While social media archiving is still an emerging field within the archival profession, there are several existing social media archival programs that could inform future efforts. Additionally, increasingly sophisticated proprietary and open source software and services are available to support social media archiving.

Efforts to Collect Social Media Content

In the past decade, there have been several national initiatives to collect social media content. Depending on the purpose and resources of the institution, these archival efforts employ varying methods to harvest content deemed significant by the institution.

In 2008, the National Archives of Great Britain began a beta test of a Twitter archival program, designed to collect tweets from official government organizations. Using tools not publicly named, the Archives collected original tweets from official government accounts. Any retweets by official accounts were excluded from capture, as were all tweets and retweets from external accounts. Linked content from official UK government web pages was also captured and preserved. By the time the initial test ended in 2013, 65,000 tweets from 43 government accounts, as well as 7 other accounts affiliated with the 2012 London Olympic and Paralympic Games, had been archived and made available to the public.[1] The National Archives also created a similar compilation of YouTube videos.[2]

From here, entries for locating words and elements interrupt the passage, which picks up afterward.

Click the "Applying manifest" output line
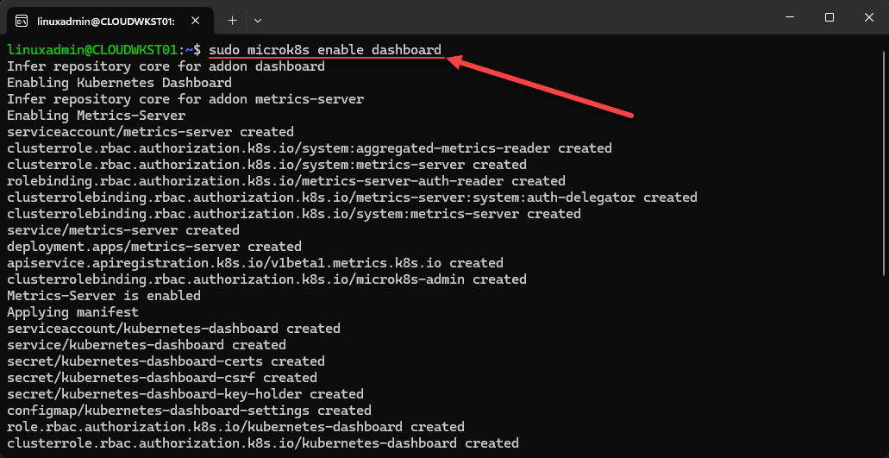Screen dimensions: 889x458 point(72,312)
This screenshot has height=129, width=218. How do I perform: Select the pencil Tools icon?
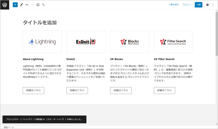tap(22, 5)
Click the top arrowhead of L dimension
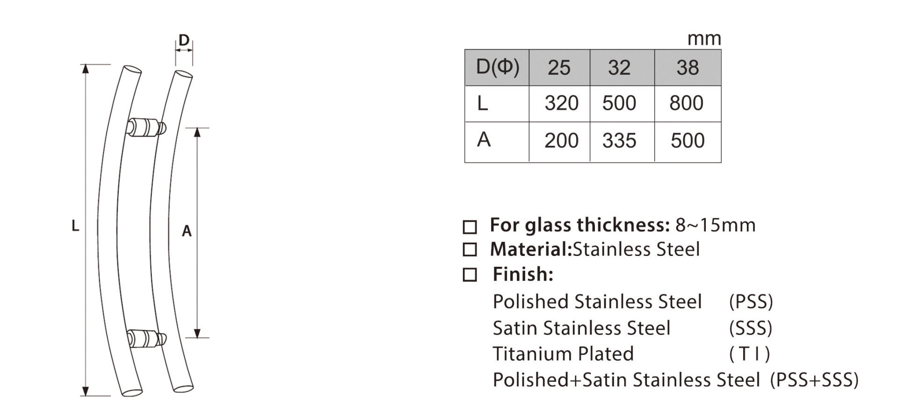This screenshot has height=408, width=898. tap(85, 69)
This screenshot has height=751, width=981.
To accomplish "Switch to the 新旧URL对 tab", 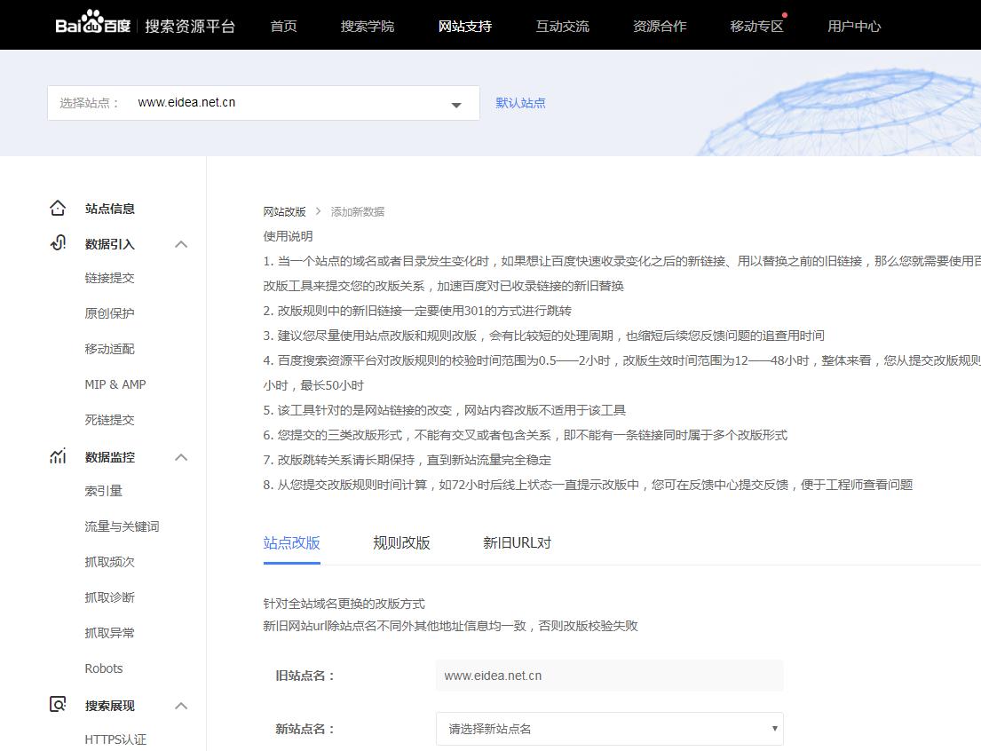I will 517,542.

In 2010, the Library of Congress (LOC) announced an agreement with Twitter that would initially provide the Library with all publicly published tweets from Twitter’s founding in 2006 to 2010. The agreement also stipulated that Twitter would continue to provide all future public tweets to the LOC. A 2013 white page update on the Twitter archive stated that the LOC had collected 170 billion tweets at the time.[3] Currently, the tweets are not publicly accessible, partially due to the large volume of tweets and insufficient software to divide and search all of the data accumulated to make it usable for researchers.[4]

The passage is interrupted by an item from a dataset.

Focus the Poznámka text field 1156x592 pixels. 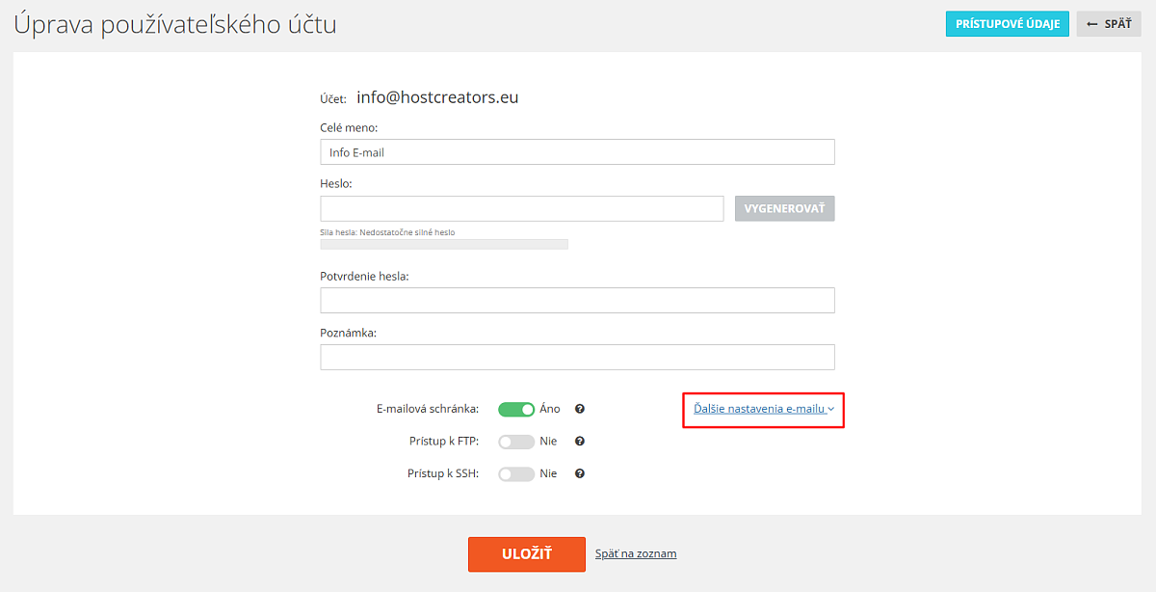tap(577, 357)
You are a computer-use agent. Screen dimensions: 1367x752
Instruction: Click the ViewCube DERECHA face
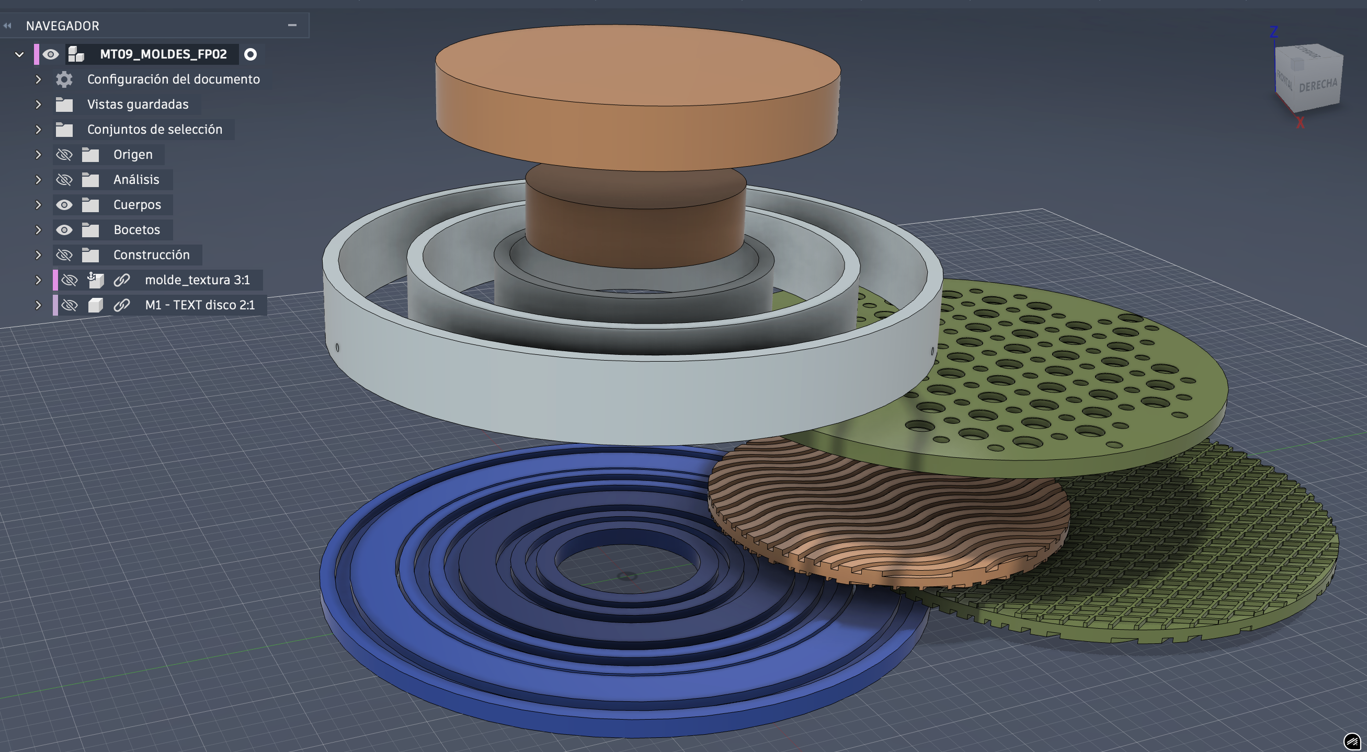tap(1318, 85)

Organized in 2011 by the Department of Informatics at the Aristotle University of Thessaloniki in Thessaloniki, Greece, and funded by the European Commission, BlogForever worked alongside 12 European organizations with “multidisciplinary skills and ongoing work in weblogs, digital preservation, web archiving, semantics, analytics and software engineering skills" to create a site that would “harvest, preserve, manage and reuse blog content.”[5] Their work eventually became a blog archiving toolkit designed for use by businesses and individuals. The BlogForever Platform consists of a digital repository and a web crawler (“Spider”). There are two parallel versions of the Spider, one based on the open source Python framework, and the other based on the proprietary .Net framework. As the name implies, BlogForever was built solely to harvest blog posts. Both the Spider and repository components of the BlogForever Platform can be used with other repositories and crawlers. Despite the project having ended in 2013, BlogForever has not shared details on the product’s adoption.[6]

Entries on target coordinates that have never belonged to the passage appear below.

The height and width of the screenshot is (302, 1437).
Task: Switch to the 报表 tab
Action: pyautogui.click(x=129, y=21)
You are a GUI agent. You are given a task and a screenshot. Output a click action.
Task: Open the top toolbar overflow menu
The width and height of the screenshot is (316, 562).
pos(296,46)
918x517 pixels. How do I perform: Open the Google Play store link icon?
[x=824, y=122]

The incorporation of social media content into archival collections is becoming increasingly prominent among local and regional cultural heritage institutions in the United States. One common practice is to collect social media immediately relevant to the institution, such as a government documenting official tweets and blog posts, or a university documenting the social media presence of campus organizations and departments. Recently, institutions have also begun collecting social media content generated from significant current events in order to document public sentiments in real time. These events may not be directly related to the institution, but to a wider national narrative. While institutions are collecting social media content themselves using harvesting tools or partnering with third-party vendors, they are also accepting social media data from donors alongside their physical collections.  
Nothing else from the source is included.